Rewrite every line of the items below as a Markdown table with the columns Row and Line, numbering the rows in order and skipping any blank lines. Leave the pictures out of the table.

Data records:
◇ ◇ ◇ ◇
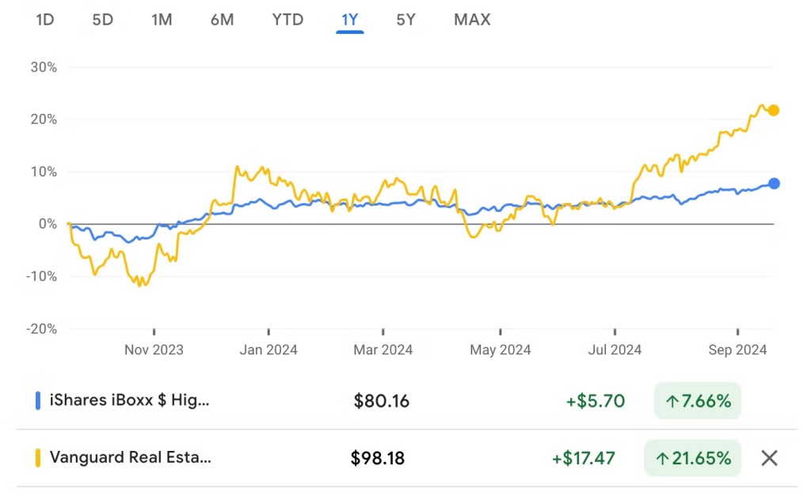Select the YTD tab
Image resolution: width=811 pixels, height=500 pixels.
[x=287, y=20]
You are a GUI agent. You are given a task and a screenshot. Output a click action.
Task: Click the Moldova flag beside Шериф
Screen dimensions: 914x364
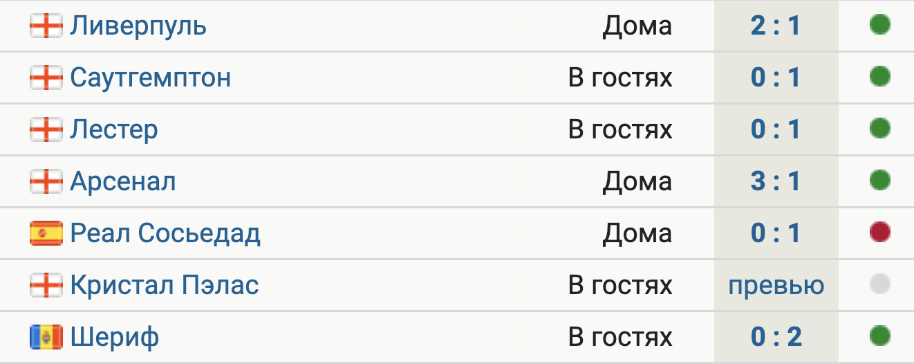[x=46, y=337]
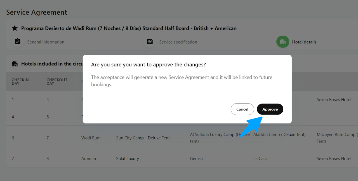Image resolution: width=358 pixels, height=181 pixels.
Task: Go to the General information step label
Action: (x=45, y=42)
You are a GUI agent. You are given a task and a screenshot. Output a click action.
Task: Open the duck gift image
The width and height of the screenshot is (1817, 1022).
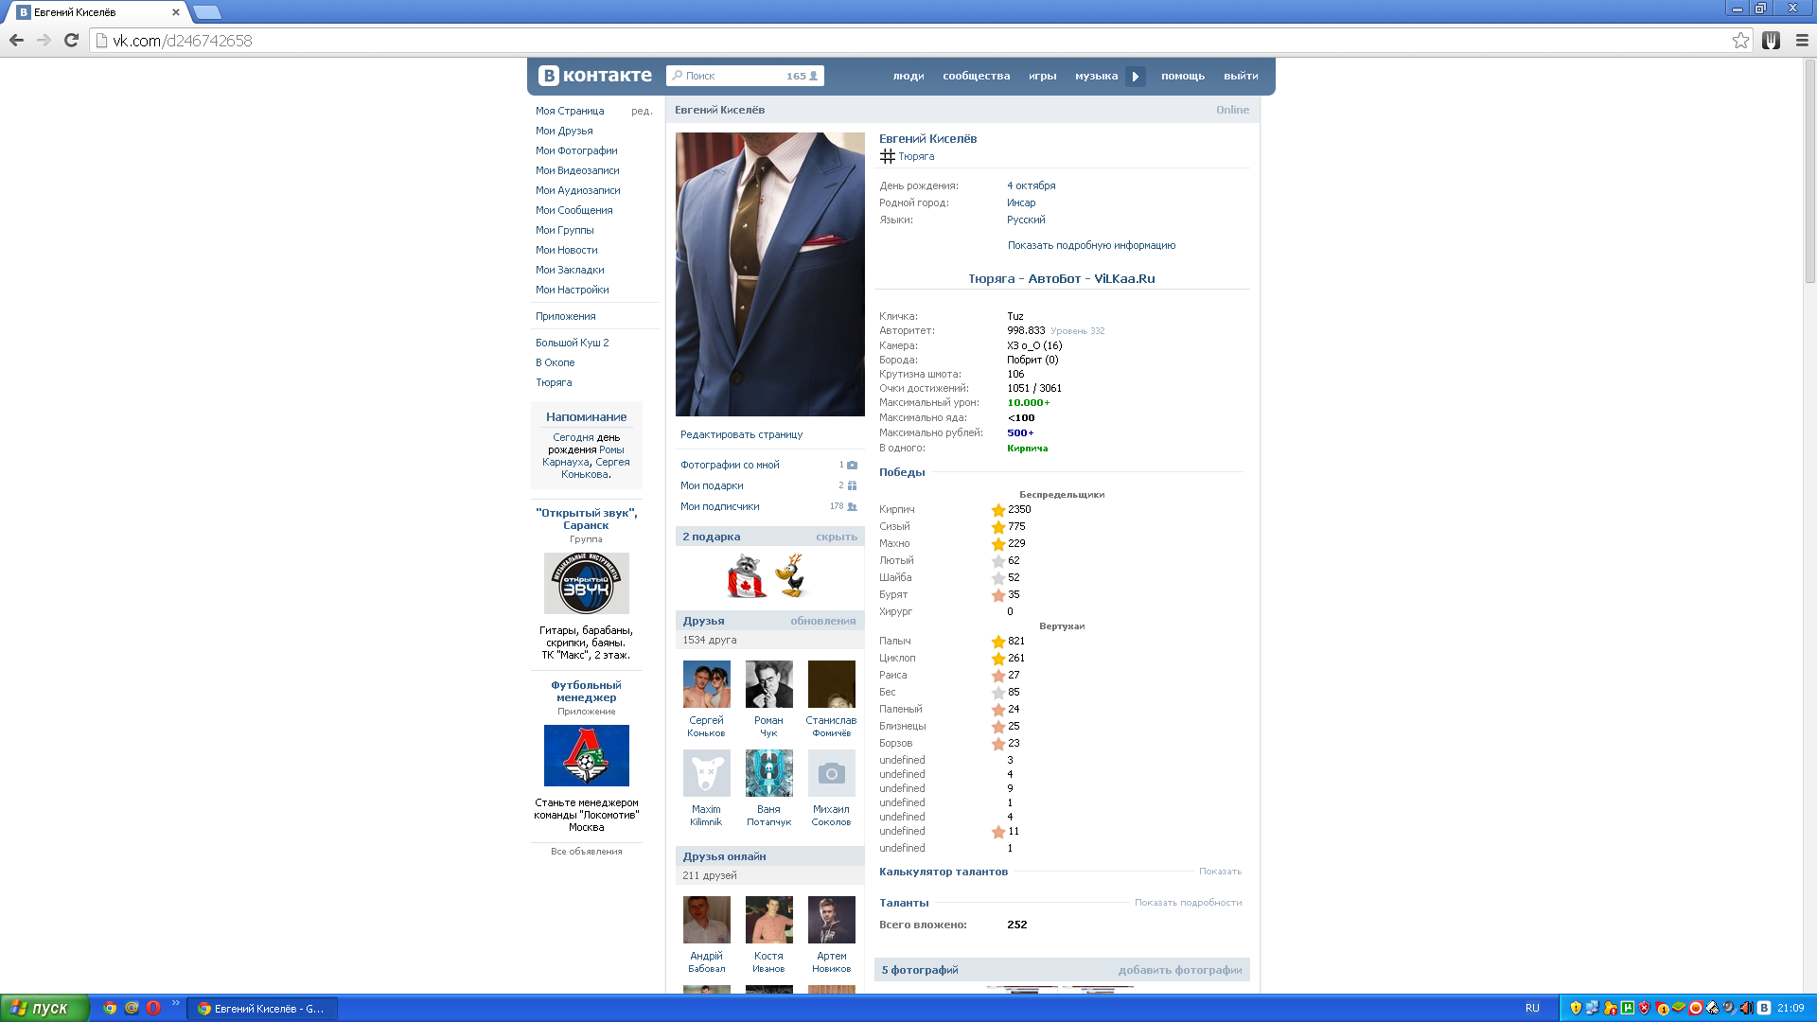pos(791,575)
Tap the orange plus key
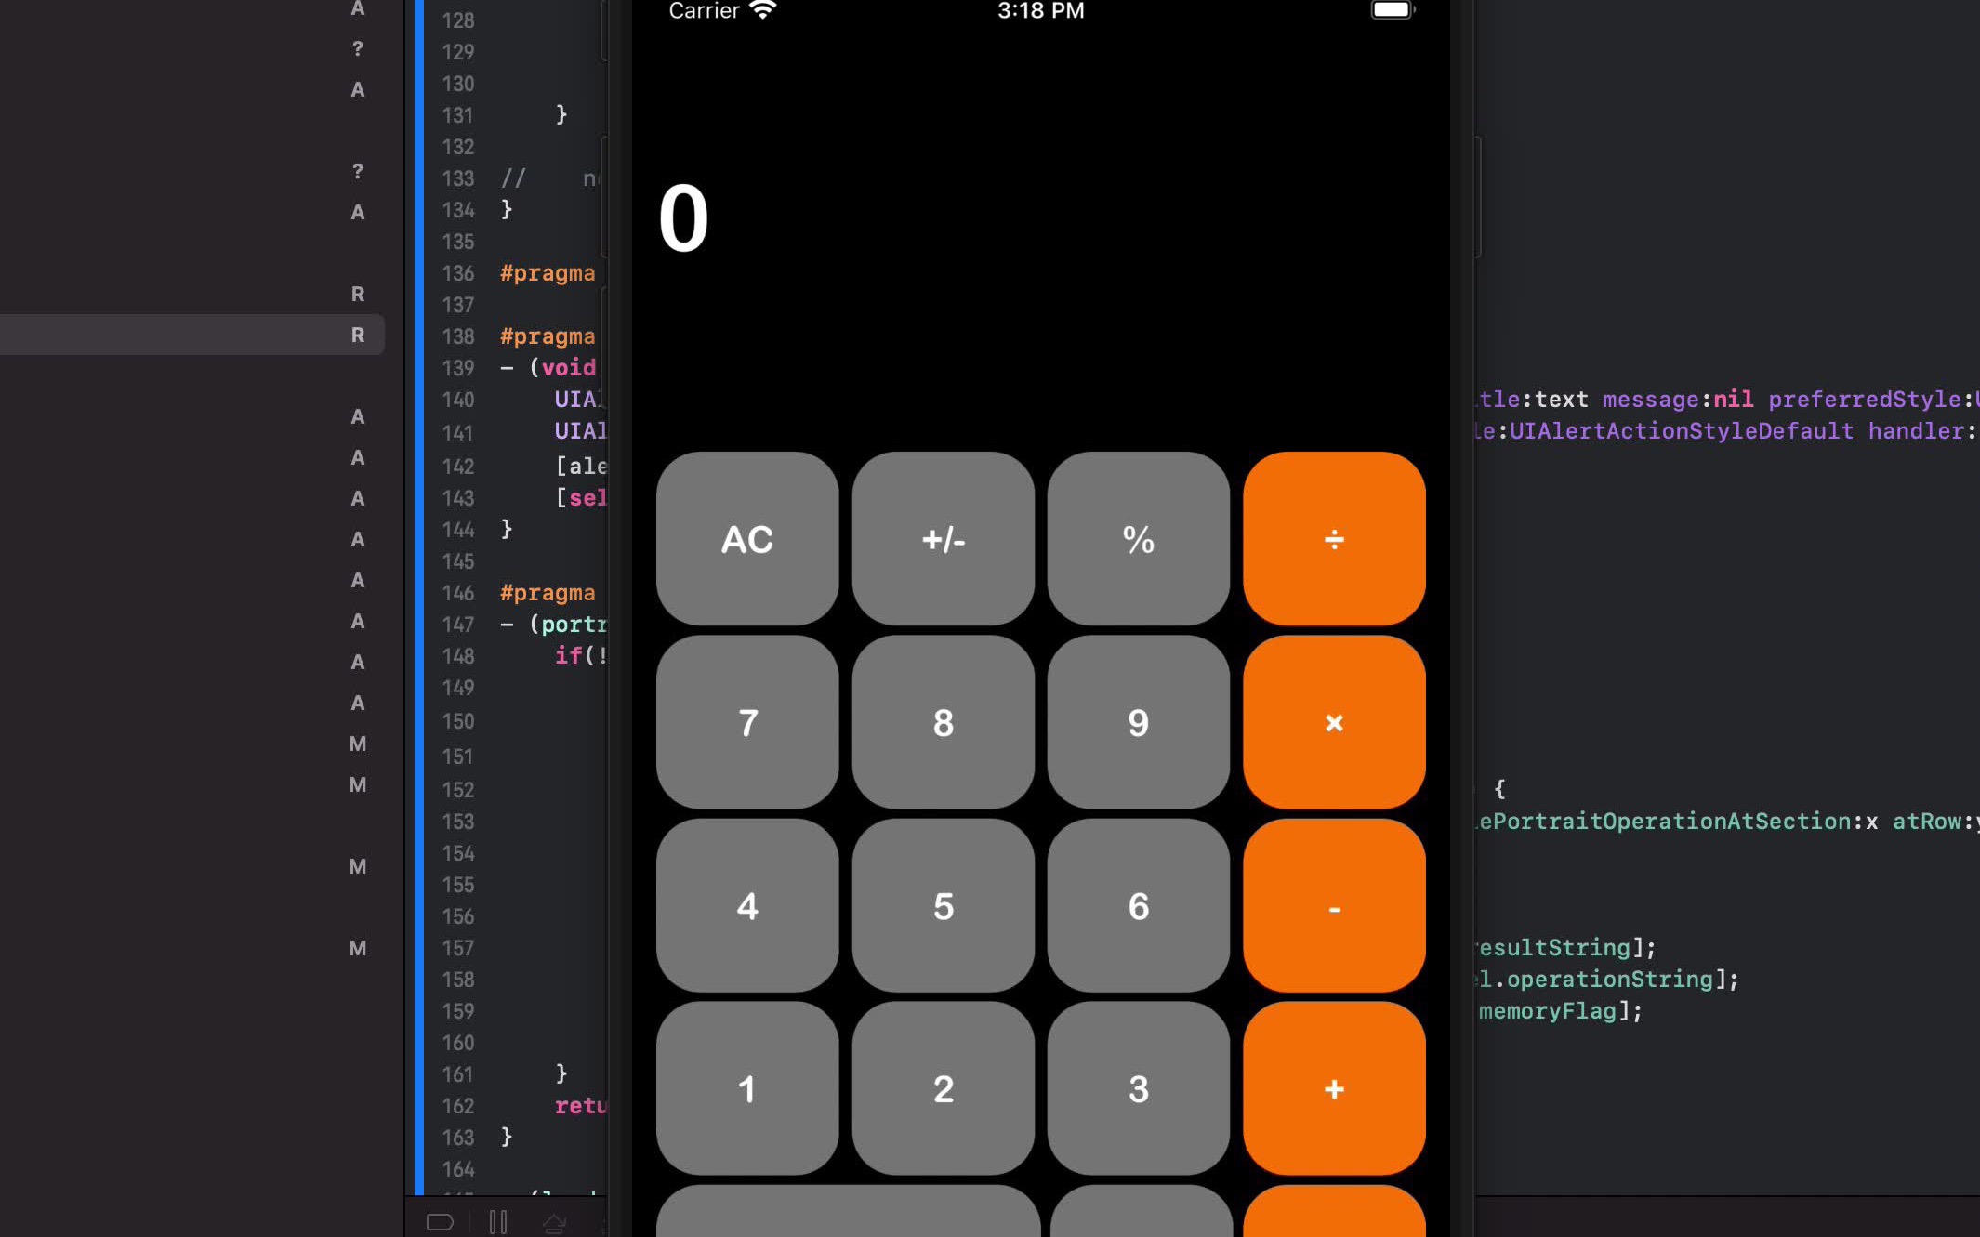 1333,1088
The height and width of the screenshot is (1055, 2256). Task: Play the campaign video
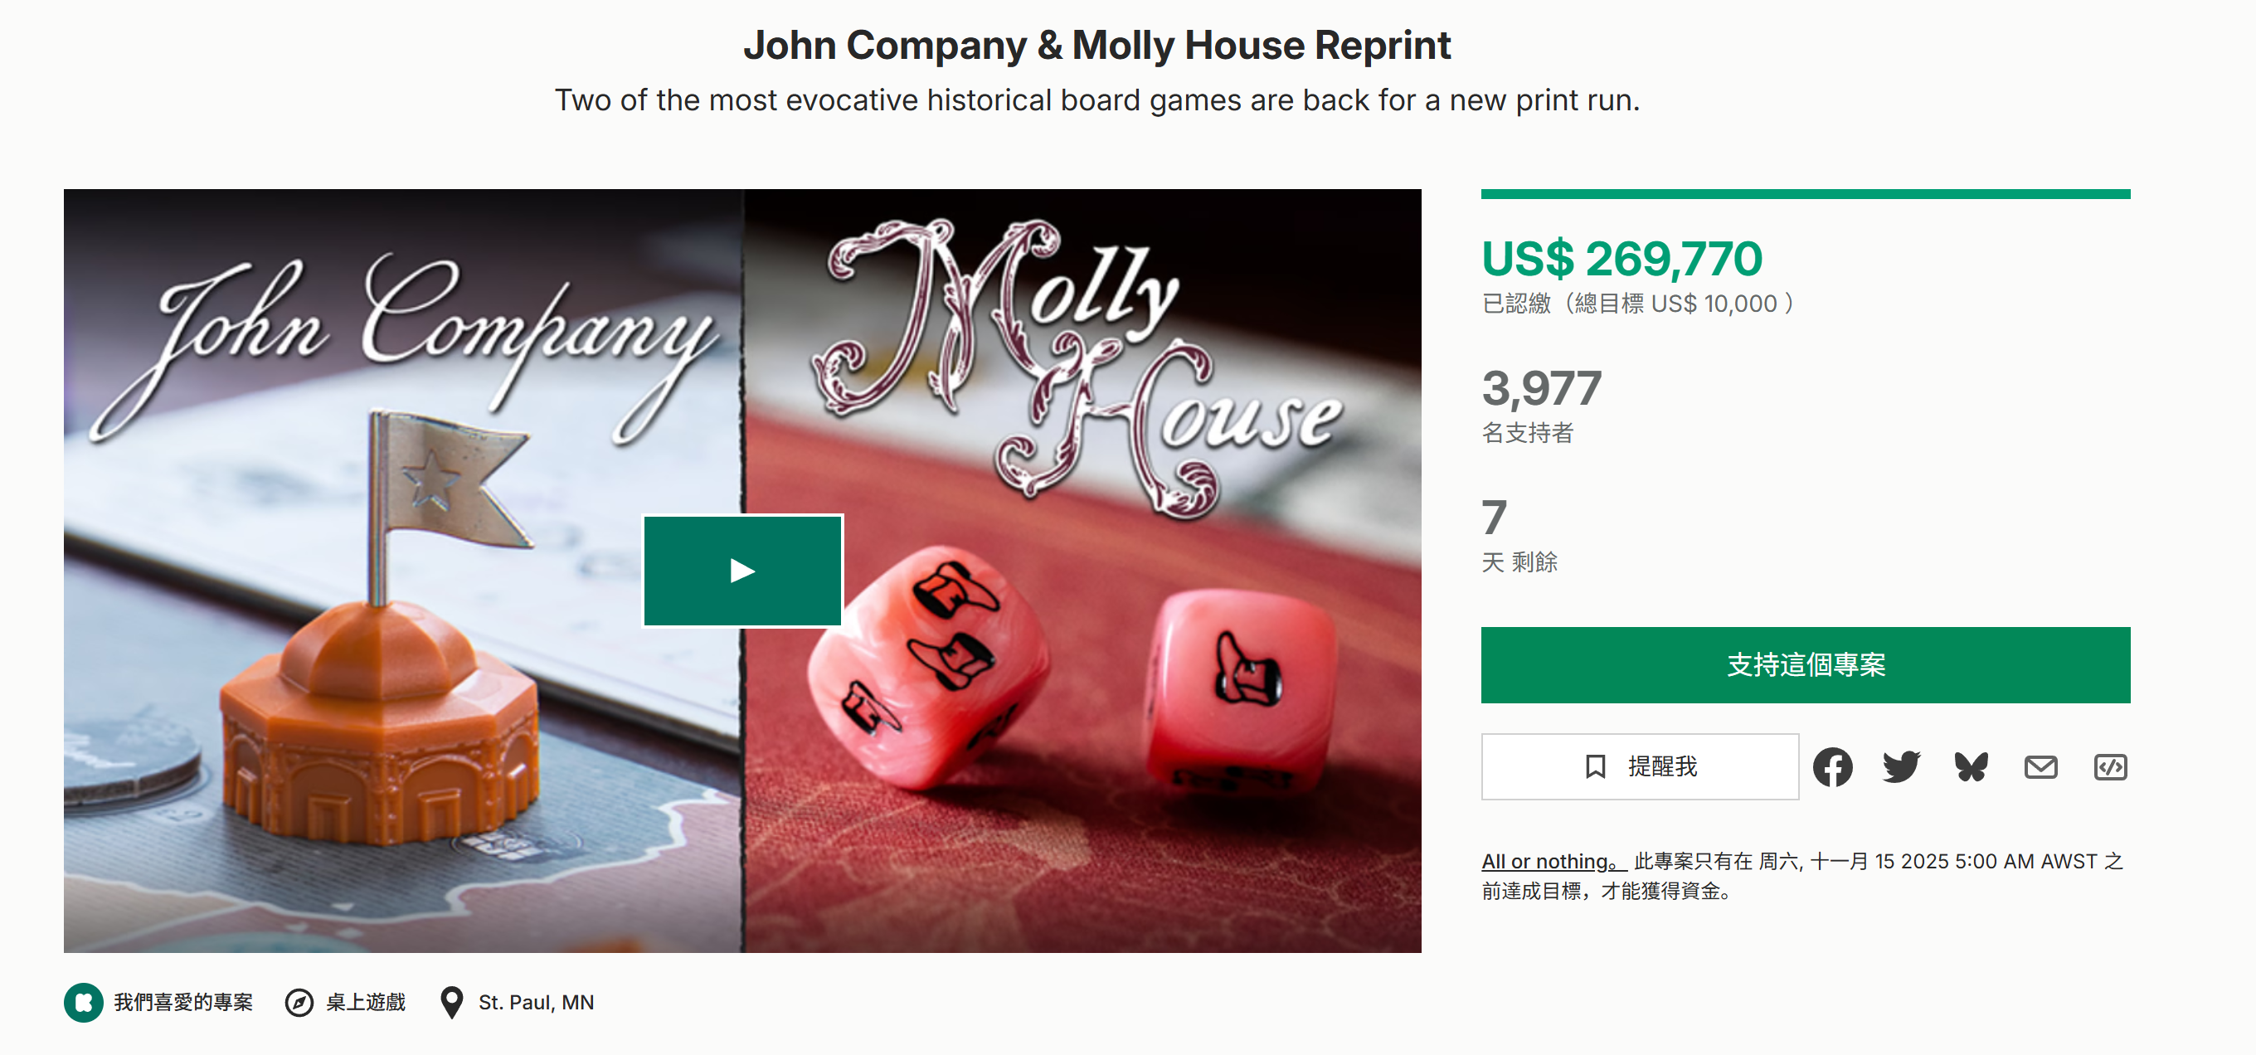tap(743, 571)
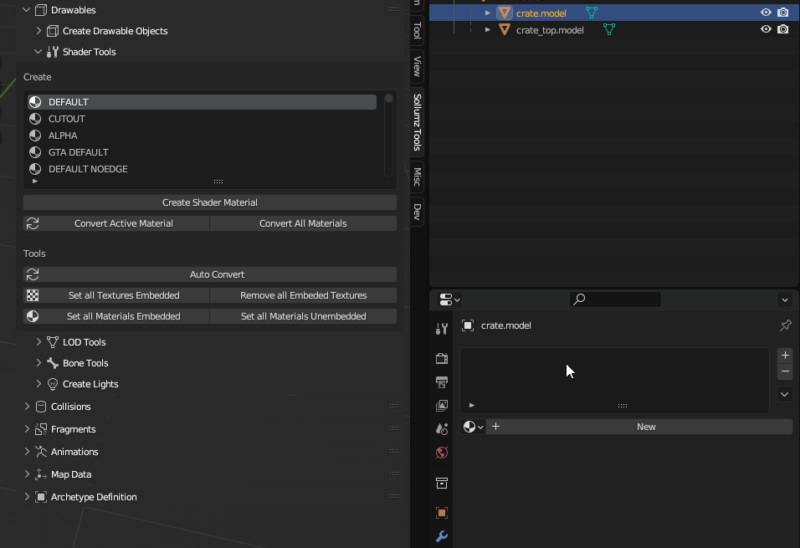Open the Output properties printer icon
This screenshot has height=548, width=800.
tap(442, 382)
◇ ◇ ◇ ◇
Task answer:
| Row | Line |
|---|---|
| 1 | Select the YTD tab |
| 2 | Image resolution: width=811 pixels, height=500 pixels. |
| 3 | [x=287, y=20] |
| 4 | You are a GUI agent. You are given a task and a screenshot. Output a click action. |
| 5 | Task: Click the Moldova flag beside Шериф |
| 6 | Screen dimensions: 914x364 |
| 7 | [x=46, y=337] |
| 8 | Image resolution: width=358 pixels, height=181 pixels. |
| 9 | Task: Go to the General information step label |
| 10 | Action: (x=45, y=42) |
| 11 | You are a GUI agent. You are given a task and a screenshot. Output a click action. |
| 12 | Task: Open the duck gift image |
| 13 | The width and height of the screenshot is (1817, 1022). |
| 14 | pos(791,575) |
| 15 | Tap the orange plus key |
| 16 |  1333,1088 |
| 17 | The height and width of the screenshot is (1055, 2256). Task: Play the campaign video |
| 18 | tap(743, 571) |
| 19 | Open the Output properties printer icon |
| 20 | This screenshot has height=548, width=800. |
| 21 | tap(442, 382) |